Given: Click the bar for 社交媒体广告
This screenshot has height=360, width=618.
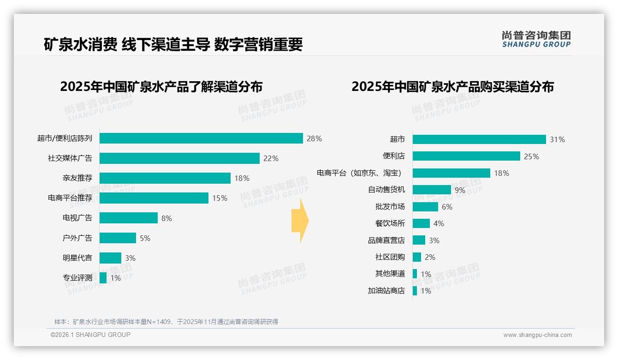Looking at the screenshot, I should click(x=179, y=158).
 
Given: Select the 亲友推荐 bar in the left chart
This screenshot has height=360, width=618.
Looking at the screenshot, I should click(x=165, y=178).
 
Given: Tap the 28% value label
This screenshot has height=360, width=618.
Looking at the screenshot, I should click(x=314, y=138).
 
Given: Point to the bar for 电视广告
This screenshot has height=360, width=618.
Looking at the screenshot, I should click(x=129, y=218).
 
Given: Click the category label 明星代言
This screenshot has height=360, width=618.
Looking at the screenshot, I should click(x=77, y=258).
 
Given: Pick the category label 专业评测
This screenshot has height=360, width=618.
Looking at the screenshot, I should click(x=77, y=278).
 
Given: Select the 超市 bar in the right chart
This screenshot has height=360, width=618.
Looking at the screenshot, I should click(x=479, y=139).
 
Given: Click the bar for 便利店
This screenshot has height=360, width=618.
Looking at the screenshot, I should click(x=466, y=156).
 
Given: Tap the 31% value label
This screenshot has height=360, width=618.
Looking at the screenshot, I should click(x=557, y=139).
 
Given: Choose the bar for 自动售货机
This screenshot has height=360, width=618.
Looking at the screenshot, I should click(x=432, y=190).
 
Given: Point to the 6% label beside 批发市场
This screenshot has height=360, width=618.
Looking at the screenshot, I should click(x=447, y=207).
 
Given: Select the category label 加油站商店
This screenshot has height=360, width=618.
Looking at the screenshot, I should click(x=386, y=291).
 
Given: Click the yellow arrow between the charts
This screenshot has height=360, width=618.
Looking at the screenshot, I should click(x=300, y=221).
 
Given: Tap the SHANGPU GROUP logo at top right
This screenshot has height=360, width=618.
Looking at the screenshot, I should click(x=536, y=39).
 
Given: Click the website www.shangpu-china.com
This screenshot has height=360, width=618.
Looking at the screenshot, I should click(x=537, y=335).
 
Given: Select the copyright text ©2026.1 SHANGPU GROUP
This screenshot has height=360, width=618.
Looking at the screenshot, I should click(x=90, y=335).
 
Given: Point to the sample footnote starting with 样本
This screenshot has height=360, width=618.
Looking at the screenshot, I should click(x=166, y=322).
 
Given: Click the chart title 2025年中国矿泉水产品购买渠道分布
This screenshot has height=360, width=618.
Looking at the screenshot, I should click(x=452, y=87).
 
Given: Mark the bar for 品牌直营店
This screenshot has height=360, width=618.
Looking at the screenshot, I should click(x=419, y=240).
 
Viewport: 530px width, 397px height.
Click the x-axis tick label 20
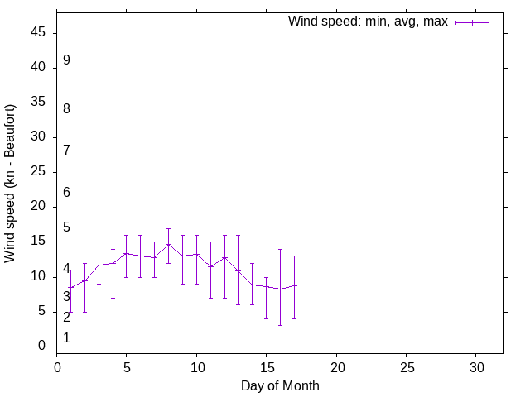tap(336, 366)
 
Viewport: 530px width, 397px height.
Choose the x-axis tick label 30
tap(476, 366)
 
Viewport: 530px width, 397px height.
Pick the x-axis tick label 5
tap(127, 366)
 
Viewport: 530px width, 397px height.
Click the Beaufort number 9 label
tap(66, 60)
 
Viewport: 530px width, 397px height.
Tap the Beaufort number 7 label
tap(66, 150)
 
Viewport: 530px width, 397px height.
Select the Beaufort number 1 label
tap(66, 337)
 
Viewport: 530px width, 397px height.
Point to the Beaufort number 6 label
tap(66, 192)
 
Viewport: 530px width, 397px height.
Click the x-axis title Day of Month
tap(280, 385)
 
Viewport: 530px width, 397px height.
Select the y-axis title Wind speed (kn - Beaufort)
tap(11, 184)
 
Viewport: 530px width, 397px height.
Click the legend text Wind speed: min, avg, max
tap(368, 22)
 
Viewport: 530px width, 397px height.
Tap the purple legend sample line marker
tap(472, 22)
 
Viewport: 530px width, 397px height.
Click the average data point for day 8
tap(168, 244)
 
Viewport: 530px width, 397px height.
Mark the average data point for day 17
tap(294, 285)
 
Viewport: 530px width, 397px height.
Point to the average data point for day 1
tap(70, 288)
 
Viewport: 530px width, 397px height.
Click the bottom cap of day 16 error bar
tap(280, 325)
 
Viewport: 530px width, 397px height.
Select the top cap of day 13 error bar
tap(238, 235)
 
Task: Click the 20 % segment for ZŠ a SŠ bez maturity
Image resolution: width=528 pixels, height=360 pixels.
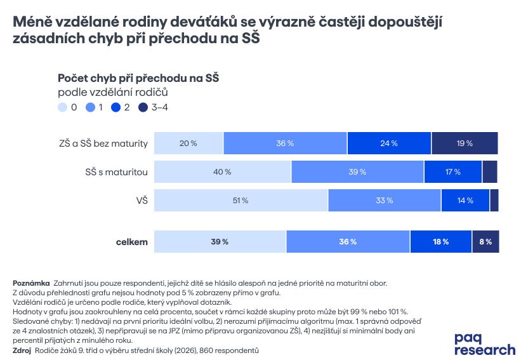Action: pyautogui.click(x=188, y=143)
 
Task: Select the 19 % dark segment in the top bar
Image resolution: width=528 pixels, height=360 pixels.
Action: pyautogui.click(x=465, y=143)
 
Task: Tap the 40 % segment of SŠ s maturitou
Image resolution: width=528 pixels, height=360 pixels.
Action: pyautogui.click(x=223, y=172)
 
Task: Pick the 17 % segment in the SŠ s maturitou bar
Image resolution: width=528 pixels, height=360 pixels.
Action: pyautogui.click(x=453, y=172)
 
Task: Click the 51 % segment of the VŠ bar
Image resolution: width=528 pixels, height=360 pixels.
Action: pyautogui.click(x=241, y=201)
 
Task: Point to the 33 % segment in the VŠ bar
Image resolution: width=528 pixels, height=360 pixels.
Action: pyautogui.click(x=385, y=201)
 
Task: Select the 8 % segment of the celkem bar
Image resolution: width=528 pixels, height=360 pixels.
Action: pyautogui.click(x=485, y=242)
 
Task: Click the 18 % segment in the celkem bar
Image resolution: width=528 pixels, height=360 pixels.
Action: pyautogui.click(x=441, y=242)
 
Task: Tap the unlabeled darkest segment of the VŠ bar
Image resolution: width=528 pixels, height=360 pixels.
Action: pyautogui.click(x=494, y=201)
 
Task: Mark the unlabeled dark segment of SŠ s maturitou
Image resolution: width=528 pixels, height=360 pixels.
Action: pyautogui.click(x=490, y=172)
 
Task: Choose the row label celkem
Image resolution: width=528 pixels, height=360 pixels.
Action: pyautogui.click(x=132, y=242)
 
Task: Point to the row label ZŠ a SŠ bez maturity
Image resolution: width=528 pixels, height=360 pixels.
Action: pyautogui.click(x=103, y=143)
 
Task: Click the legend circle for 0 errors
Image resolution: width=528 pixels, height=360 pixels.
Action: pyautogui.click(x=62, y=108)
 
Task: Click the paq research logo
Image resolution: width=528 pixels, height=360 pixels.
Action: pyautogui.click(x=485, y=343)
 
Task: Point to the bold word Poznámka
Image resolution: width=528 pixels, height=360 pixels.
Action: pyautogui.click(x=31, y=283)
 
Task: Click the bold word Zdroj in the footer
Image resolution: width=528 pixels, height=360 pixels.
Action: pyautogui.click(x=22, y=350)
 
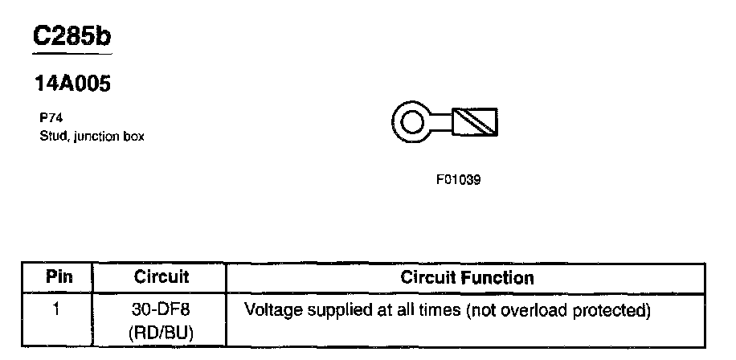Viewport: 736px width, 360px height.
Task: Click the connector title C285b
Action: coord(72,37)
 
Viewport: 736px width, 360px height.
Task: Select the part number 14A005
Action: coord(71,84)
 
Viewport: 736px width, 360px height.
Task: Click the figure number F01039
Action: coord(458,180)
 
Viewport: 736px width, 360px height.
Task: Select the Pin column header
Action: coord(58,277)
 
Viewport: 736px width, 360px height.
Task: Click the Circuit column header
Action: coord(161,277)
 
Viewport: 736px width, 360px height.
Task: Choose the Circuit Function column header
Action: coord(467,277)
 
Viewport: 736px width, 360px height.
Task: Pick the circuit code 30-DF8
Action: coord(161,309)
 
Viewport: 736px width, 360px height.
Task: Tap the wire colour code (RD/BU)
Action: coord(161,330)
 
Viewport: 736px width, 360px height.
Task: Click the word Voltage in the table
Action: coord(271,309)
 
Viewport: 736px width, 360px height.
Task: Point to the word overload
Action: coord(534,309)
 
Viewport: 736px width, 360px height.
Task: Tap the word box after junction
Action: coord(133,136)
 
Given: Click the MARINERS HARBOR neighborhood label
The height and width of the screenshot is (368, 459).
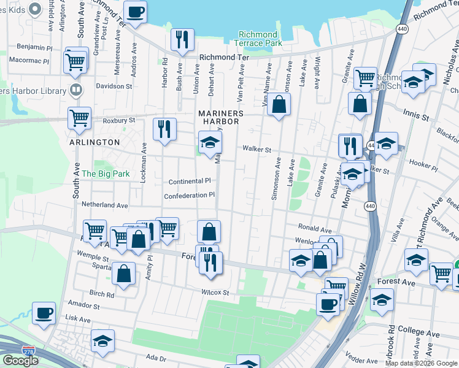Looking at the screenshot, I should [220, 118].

*-*-*

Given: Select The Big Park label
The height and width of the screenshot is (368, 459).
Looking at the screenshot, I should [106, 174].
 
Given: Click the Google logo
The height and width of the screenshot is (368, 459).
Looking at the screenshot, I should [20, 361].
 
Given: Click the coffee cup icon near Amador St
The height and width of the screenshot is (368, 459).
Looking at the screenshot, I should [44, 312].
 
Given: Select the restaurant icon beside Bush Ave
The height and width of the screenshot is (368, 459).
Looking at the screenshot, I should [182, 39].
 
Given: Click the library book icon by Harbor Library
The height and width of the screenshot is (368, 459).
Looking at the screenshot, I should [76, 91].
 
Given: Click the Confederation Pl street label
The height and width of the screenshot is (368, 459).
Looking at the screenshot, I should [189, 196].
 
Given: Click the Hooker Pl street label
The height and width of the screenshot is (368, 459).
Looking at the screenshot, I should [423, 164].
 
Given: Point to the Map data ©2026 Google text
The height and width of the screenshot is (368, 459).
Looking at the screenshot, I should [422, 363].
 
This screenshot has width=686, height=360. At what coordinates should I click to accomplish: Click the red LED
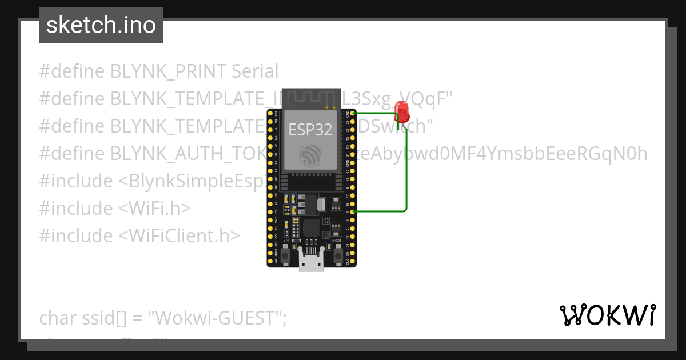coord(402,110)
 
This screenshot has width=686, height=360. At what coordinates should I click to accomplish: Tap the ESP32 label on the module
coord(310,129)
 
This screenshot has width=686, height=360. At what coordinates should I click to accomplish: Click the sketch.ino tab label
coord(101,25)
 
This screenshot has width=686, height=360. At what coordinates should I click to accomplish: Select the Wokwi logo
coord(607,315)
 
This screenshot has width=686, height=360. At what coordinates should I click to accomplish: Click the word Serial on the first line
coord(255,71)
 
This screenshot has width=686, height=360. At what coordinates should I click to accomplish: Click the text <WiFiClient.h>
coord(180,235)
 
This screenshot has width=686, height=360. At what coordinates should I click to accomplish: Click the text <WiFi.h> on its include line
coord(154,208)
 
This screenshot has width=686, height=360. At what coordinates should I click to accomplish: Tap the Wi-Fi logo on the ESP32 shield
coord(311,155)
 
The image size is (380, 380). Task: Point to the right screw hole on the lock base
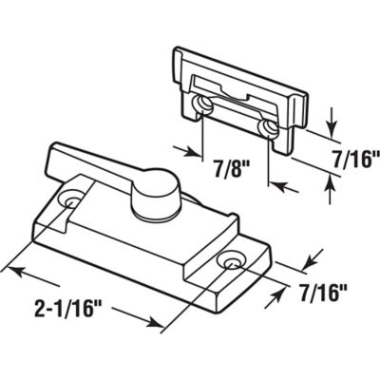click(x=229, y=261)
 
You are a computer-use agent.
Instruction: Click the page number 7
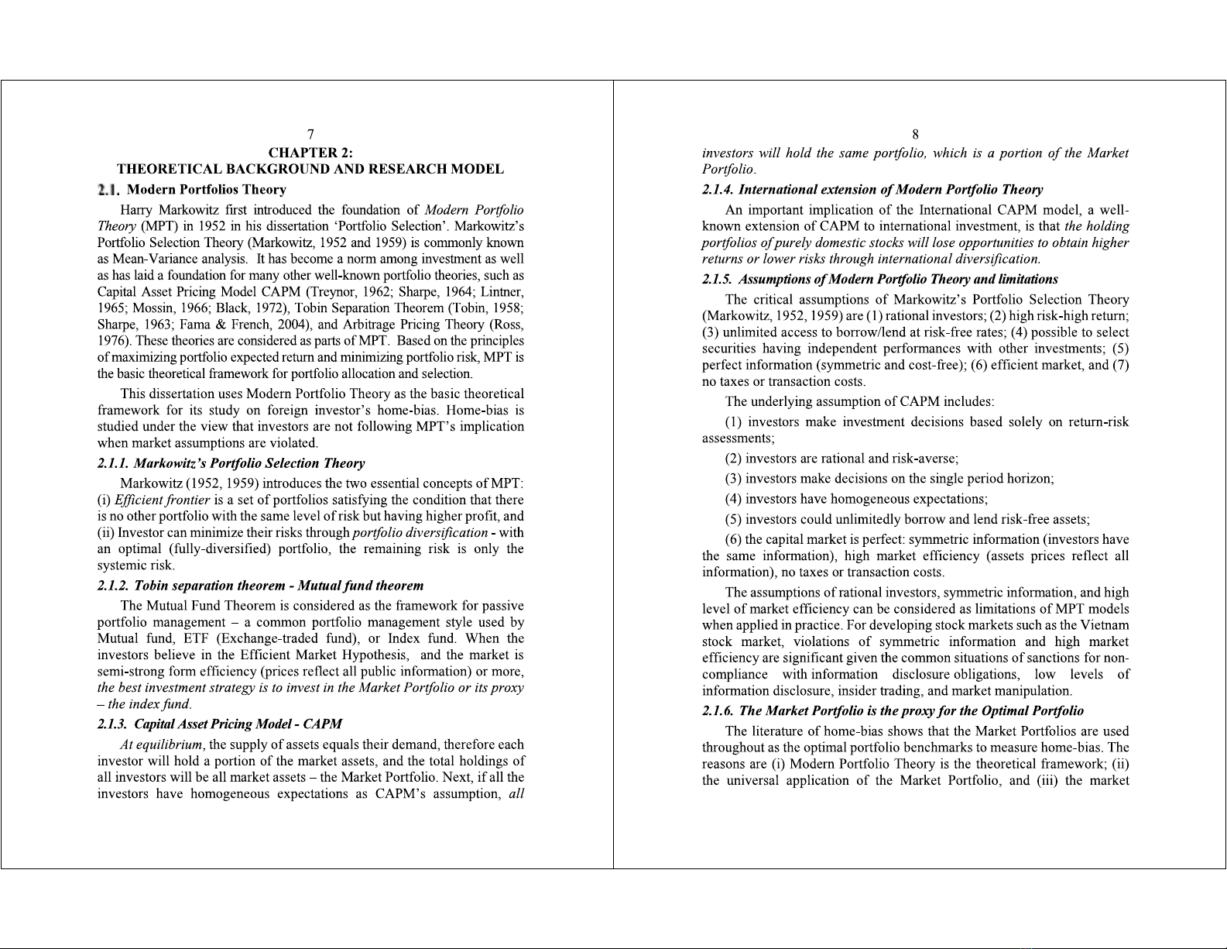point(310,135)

*-*-*

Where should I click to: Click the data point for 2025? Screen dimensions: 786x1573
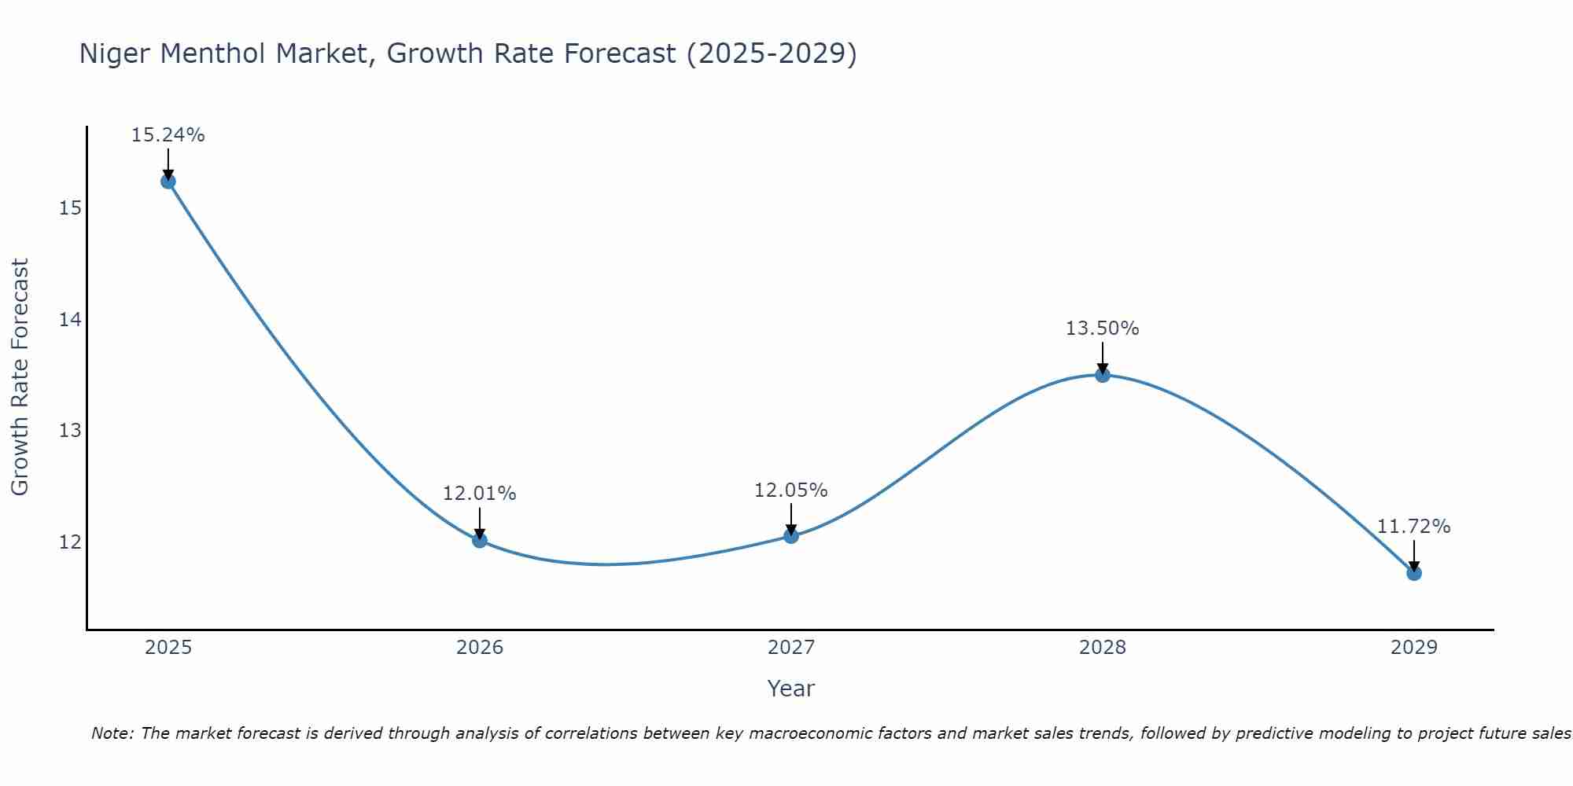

*-*-*

--- Problem statement ---
Rescale only the items between the lines holding "the first line" and "point(310,135)", inclusive, by writing those lines out again with their requests and multiplying every coordinate in the answers by 2.15, rounded to whole numbers with halves going up. Leave the pictures out.

--- Response for this exercise ---
This screenshot has width=686, height=360. At what coordinates should I click to accomplish: Click the word Serial on the first line
coord(548,153)
 
This screenshot has width=686, height=360. At what coordinates should I click to accomplish: Click the text <WiFiClient.h>
coord(387,505)
 
This screenshot has width=686, height=360. At what coordinates should I click to accomplish: Click the text <WiFi.h> on its include line
coord(331,447)
 
This screenshot has width=686, height=360. At what coordinates should I click to accomplish: Tap the Wi-Fi logo on the ESP32 shield
coord(669,333)
 
The image size is (380, 380). Task: Point to the right screw hole on the lock base
click(x=492, y=561)
 
You are a computer-use agent.
Instruction: Click the page number 7
point(667,290)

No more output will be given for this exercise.